The financial meltdown of 2010 set in motion a spiral of relegation, ground-hopping and player turnover from which their supporters’ heads have only just stopped spinning.

Bees coach Eugene Martin

Stability. Reliable, predictable and boring it might be, but good old fashioned stability has been the most welcome feature of Birmingham & Solihull’s off-season.

The club that has been in a perpetual state of flux, its days dogged by uncertainty for the last five years, has finally enjoyed the dog days of summer.

The sun has shone, the grass has grown and the Bees have droned their way around the Portway pastures without a care in the world – other than lineouts, scrums and backs moves.

“We haven’t moved ground, we haven’t been relegated and we have retained 80 per cent of the existing playing squad,” says chairman Chris Loughran stifling a contended yawn in the process.
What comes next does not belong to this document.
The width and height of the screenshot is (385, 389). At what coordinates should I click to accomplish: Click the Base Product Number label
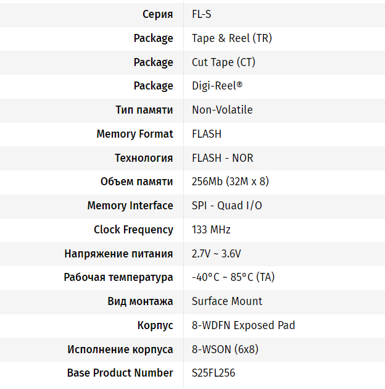tap(120, 373)
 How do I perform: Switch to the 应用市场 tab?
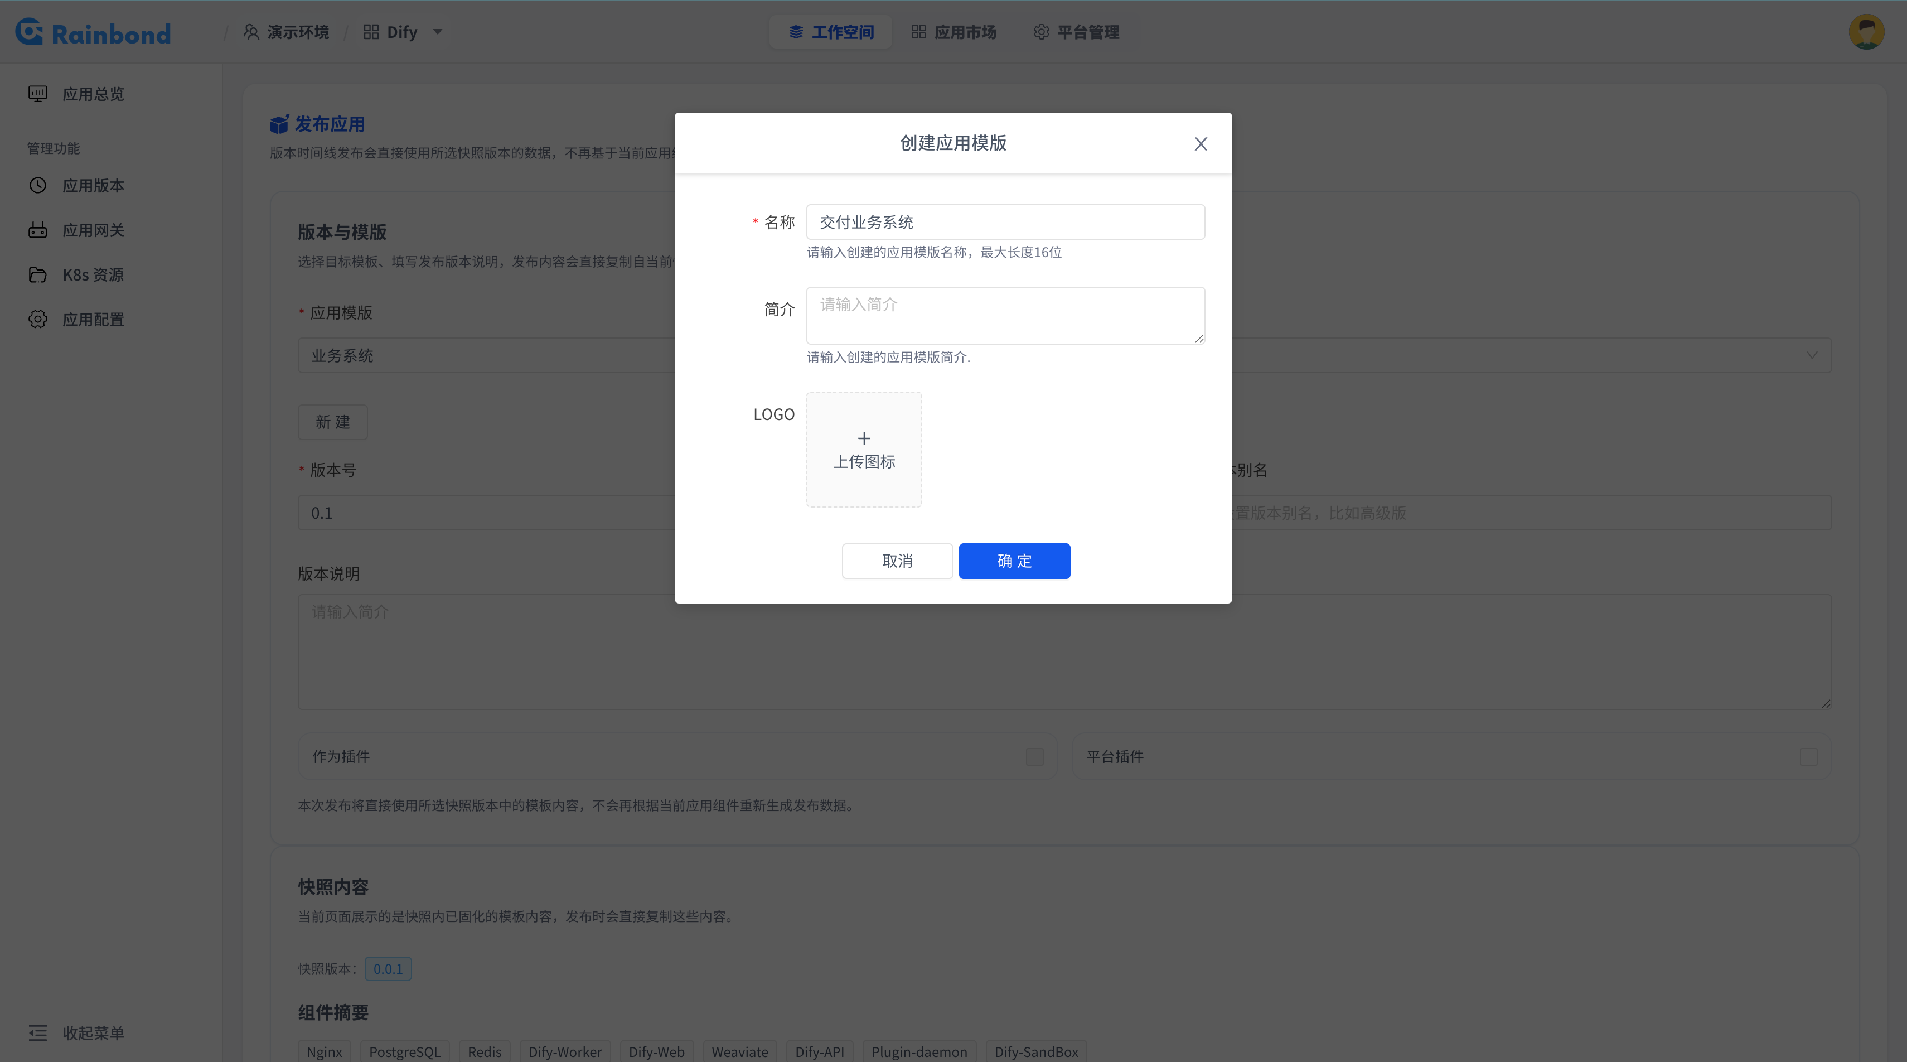tap(954, 32)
Bliss.

“You don’t want to tempt providence but we have finally stopped putting out fires, it’s difficult to see what can go wrong from here and we can be quite positive, enthusiastic and excited about the coming season.”

Which for Bees starts on September 7, at newly promoted Chester, in National Two North where their vertiginous descent finally ended when they secured their level four safety last spring.

The financial meltdown of 2010, which saw Loughran emerge from the membership to save the club, set in motion a spiral of relegation, ground-hopping and player turnover from which their supporters’ heads have only just stopped spinning.

But at last, with a first team of locally-sourced and homegrown players bound together by the enlightened coaching of former New Zealand Maori Eugene Martin, the club can finally start looking forward and for the first time in years Loughran and his directors are on the front foot.